RNLI and coastguard volunteers inspecting the wreckage
RNLI and coastguard volunteers inspecting the wreckage

A senior air accident investigator ruled out any suggestion of gearbox failure in a horror helicopter crash off Shetland.

Adrian Cope, a senior inspector for the Air Accidents Investigation Branch with 12 years expertise in aviation engineering, said the model of helicopter – the Super Puma – had a history of gearbox problems which have previously resulted in well-known offshore ditchings, and this had been a focus of their investigation.

A fatal accident inquiry is being heard virtually into the crash which happened just under two miles west of Sumburgh Airport on August 23, 2013.

Four offshore workers died on the day, while a fifth victim committed suicide four years later.

Survivors have described feeling “vibrations” on the aircraft moments before the crash, with one saying he heard a sound “like something tearing itself to bits”.

He added: “At the time I thought the gearbox had gone.”

Mr Cope told the fourth day of the inquiry yesterday: “There was no evidence of a causal or contributory fault with the helicopter either before or during the accident.”

He added: “No evidence was found that would indicate the helicopter had not been maintained or certified in accordance with current regulations.”

Mr Cope said he was informed of the tragedy just hours after it happened and he flew north to Shetland the following day with colleagues.

‘It sounded like something tearing itself to bits, I knew there was only going to be one outcome’: Super Puma crash survivor recalls harrowing experience to fatal accident inquiry

They witnessed the recovery operation of the wreckage and also the cockpit voice recorder.

Mr Cope said: “We looked at a number of sources of evidence.

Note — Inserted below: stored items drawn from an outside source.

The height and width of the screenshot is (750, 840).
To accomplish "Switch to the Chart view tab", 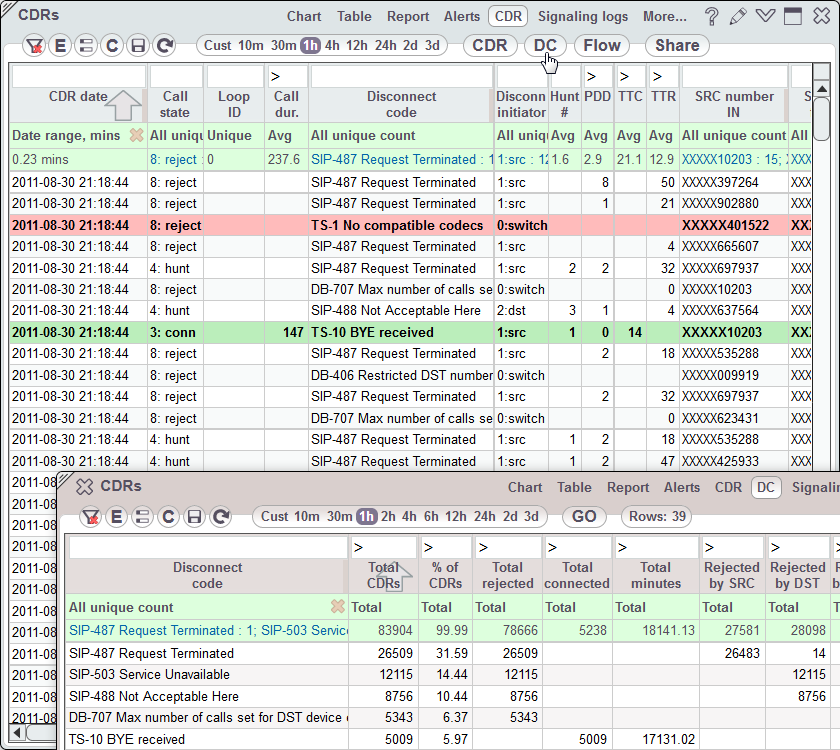I will [x=304, y=16].
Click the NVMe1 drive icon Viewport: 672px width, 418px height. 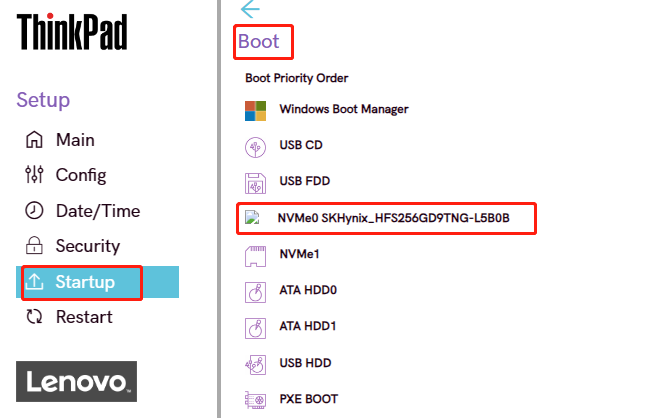point(256,255)
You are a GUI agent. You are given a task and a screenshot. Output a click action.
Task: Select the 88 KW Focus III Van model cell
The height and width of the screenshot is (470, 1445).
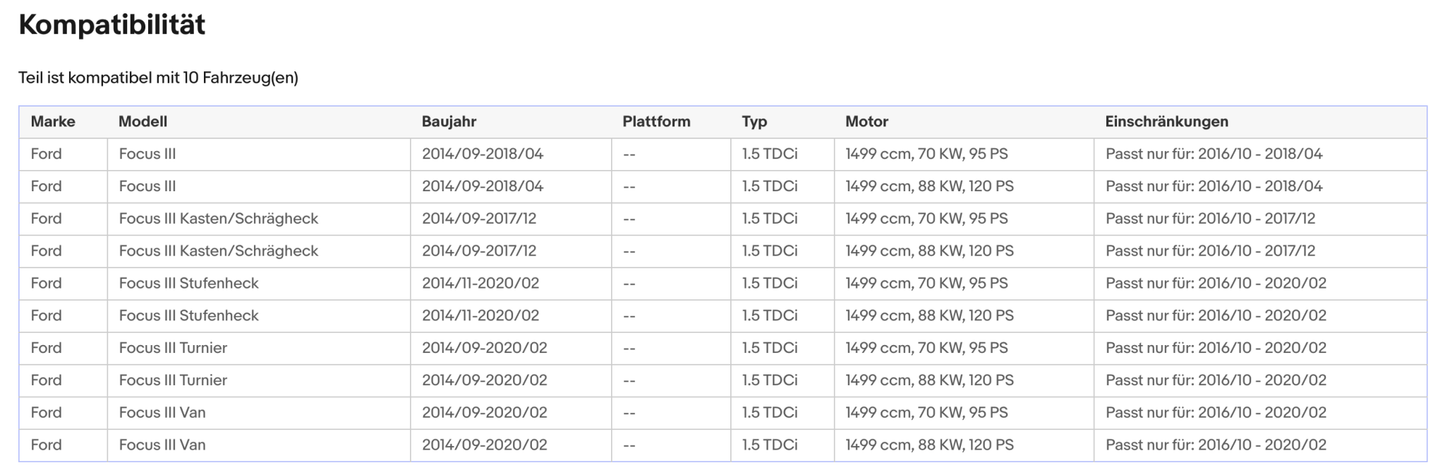click(162, 445)
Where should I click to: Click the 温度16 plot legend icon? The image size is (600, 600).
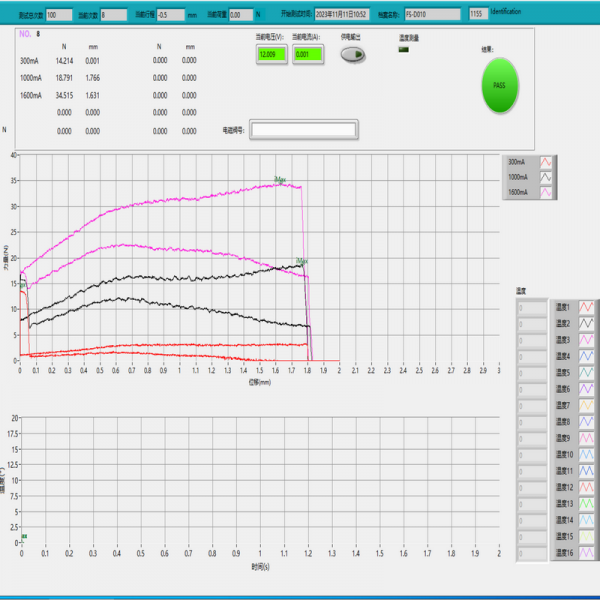click(x=587, y=552)
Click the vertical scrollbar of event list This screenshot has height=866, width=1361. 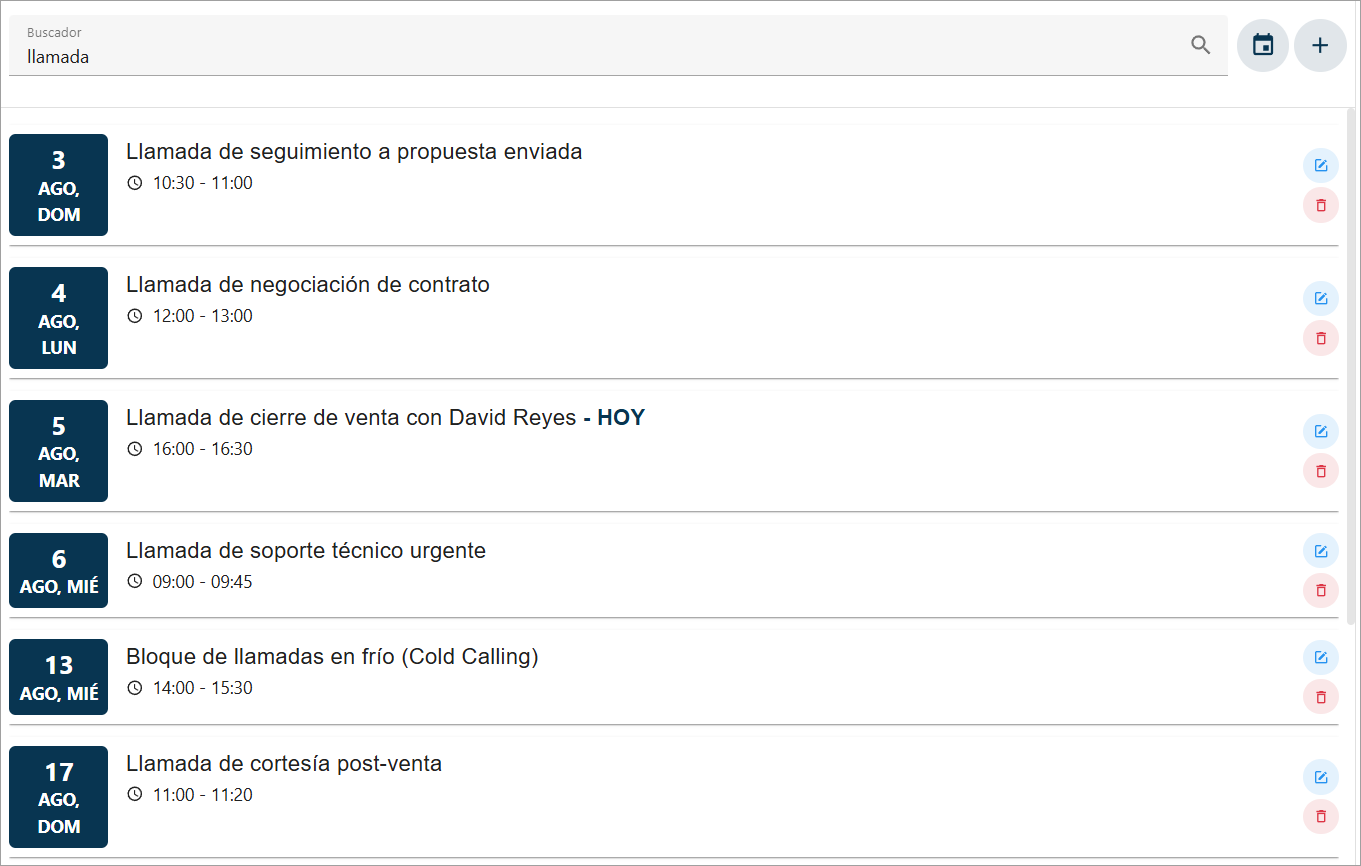click(1351, 360)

We recovered all the records of the aircraft from the operator, the maintenance history, the flight recordings, the maintenance.

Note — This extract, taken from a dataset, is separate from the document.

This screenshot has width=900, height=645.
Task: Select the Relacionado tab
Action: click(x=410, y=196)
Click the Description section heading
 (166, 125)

“There was nothing in these items which suggested there was an ongoing problem [with the helicopter].

“Once we recovered data from the flight recorder there was nothing to suggest there was an issue.”

Advocate depute Martin Richardson asked: “If it was suggested that there was a problem with the helicopter’s gearbox, how would such a problem manifest itself and how would you investigate that?”

Mr Cope replied: “There is a history of gearbox problems with this model of Super Puma Range. It is not a surprise that was the first thing that occurred to people as the cause of the accident.

“We looked at quickly … ruled it out. We looked at the wreckage, recovered the gearbox and investigated it internally.

“In previous occasions with gearbox failure it was badly damaged, as were the rotor blade. Not in this case.

“The recovered data showed the helicopter was flying as it should right up to the last minute.”

The victims were offshore workers travelling onboard a Eurocopter AS332 Super Puma helicopter belonging to CHC Helicopters when it crashed on approach to Sumburgh Airport.

The aircraft was flying workers off the Borgsten Dolphin oil platform to Aberdeen, but was about to make a refuelling stop in Shetland.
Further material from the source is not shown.